== TEXTO EM DESTAQUE ==

────

Inaugurar uma coluna no Congresso em Foco, meu site favorito especializado em política, é um desafio e tanto. Especialmente porque eu sou apenas um curioso profissional. Não trago no bolso soluções pra nada, até porque há na política milhares de coisas que não entendo.
Entre essas coisas que eu não entendo está a importância atribuída aos partidos. Ainda mais aos partidos que temos no Brasil, essa sopa intercambiável de letrinhas que pouco significam além dos interesses específicos do momento. Entretanto, boa parte das propostas de reforma política (esse termo que significa tudo e por isso mesmo não significa nada) trata de fortalecê-los. Fortalecer como e pra quê?
Partidos fortes teriam identidade definida, dizem. No país em que o valerioduto começou no PSDB e foi parar no PT, os dois partidos mais fortes e que mais ferrenhamente se opõem, tentar fortalecer suas identidades na canetada soa a piada. Uma piada que ganha contornos de mau gosto quando se lembra que um dos partidos mais numerosos do Brasil, o PMDB, tem tantas faces quanto caciques. Uma piada que se torna caricatura quando o Lula abraça o Collor 20 anos depois de tudo aquilo. Uma piada que vira comédia pastelão quando se assiste aos novos capítulos da novela do Democratas, o ex-PFL, ex-Arena, ex-PDS, que hoje tem uma dissidência que inverteu as letrinhas do começo dos anos 80 e virou PSD sob protesto dos caciques do Democratas, ainda que o próprio endereço do PSD na internet tenha sido registrado pelo Democratas. E ainda dizem que política é um troço chato.

────

== TAREFAS E EXERCÍCIOS ==
1 - Responda com base na coluna sobre partidos políticos:
(a) Em qual site a coluna é inaugurada?
(b) Em qual partido o valerioduto começou?
(c) Quantos anos depois de tudo aquilo Lula abraça Collor?
2 - Liste todos os nomes e siglas de partidos mencionados na coluna sobre partidos políticos.
3 - Redigite o trecho da coluna sobre partidos políticos entre "Inaugurar uma coluna" e "como e pra quê?", inclusive.

== MATERIAL FORNECIDO ==
────

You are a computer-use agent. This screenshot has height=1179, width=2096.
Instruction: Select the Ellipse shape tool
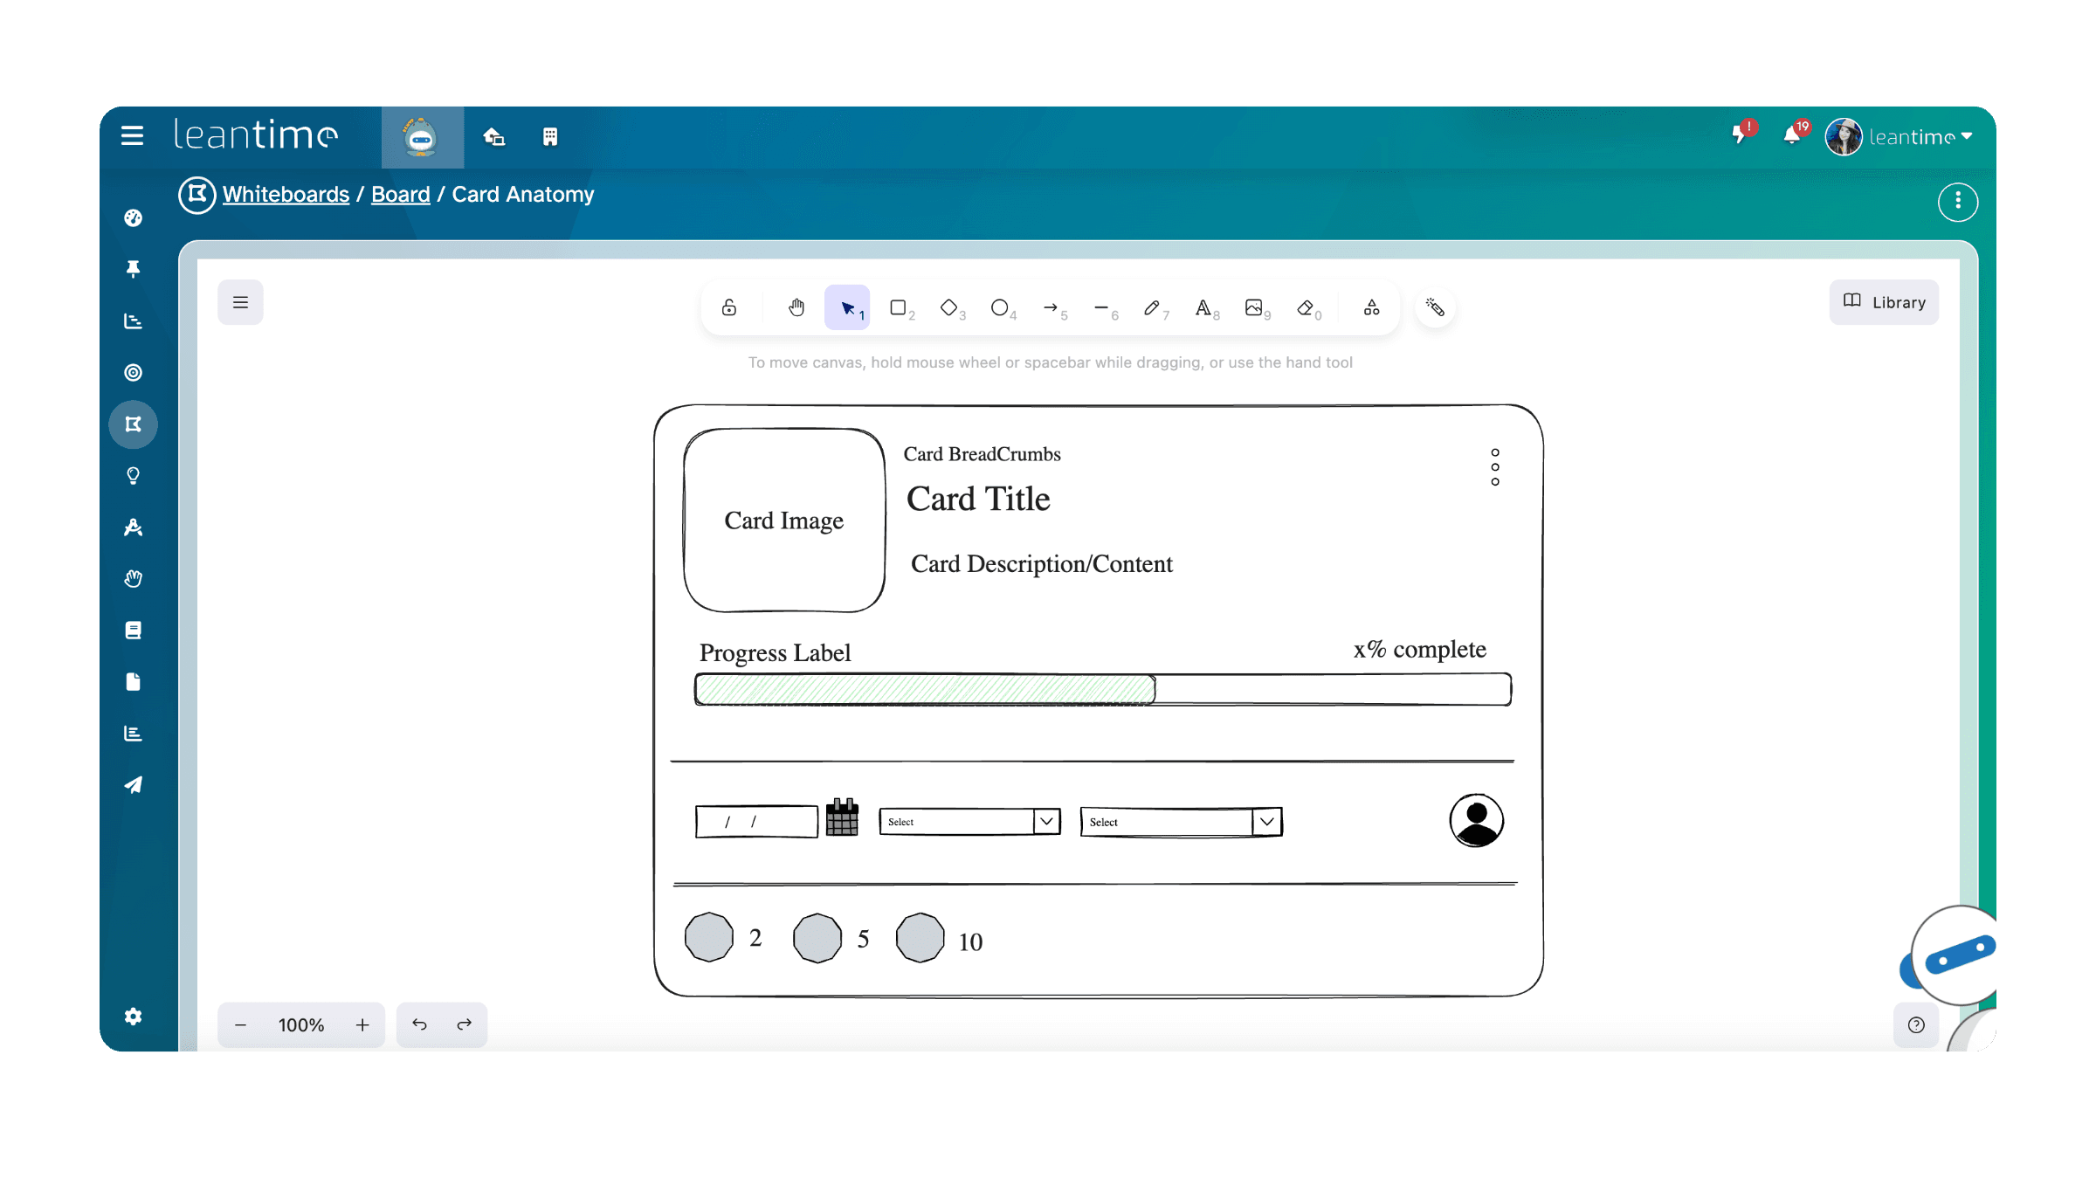tap(999, 307)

────

== RESPOSTAS DAS TAREFAS ==
1 -
(a) No Congresso em Foco.
(b) No PSDB.
(c) 20 anos depois.

2 - PSDB, PT, PMDB, Democratas, PFL, Arena, PDS, PSD

3 -
Inaugurar uma coluna no Congresso em Foco, meu site favorito especializado em política, é um desafio e tanto. Especialmente porque eu sou apenas um curioso profissional. Não trago no bolso soluções pra nada, até porque há na política milhares de coisas que não entendo.
Entre essas coisas que eu não entendo está a importância atribuída aos partidos. Ainda mais aos partidos que temos no Brasil, essa sopa intercambiável de letrinhas que pouco significam além dos interesses específicos do momento. Entretanto, boa parte das propostas de reforma política (esse termo que significa tudo e por isso mesmo não significa nada) trata de fortalecê-los. Fortalecer como e pra quê?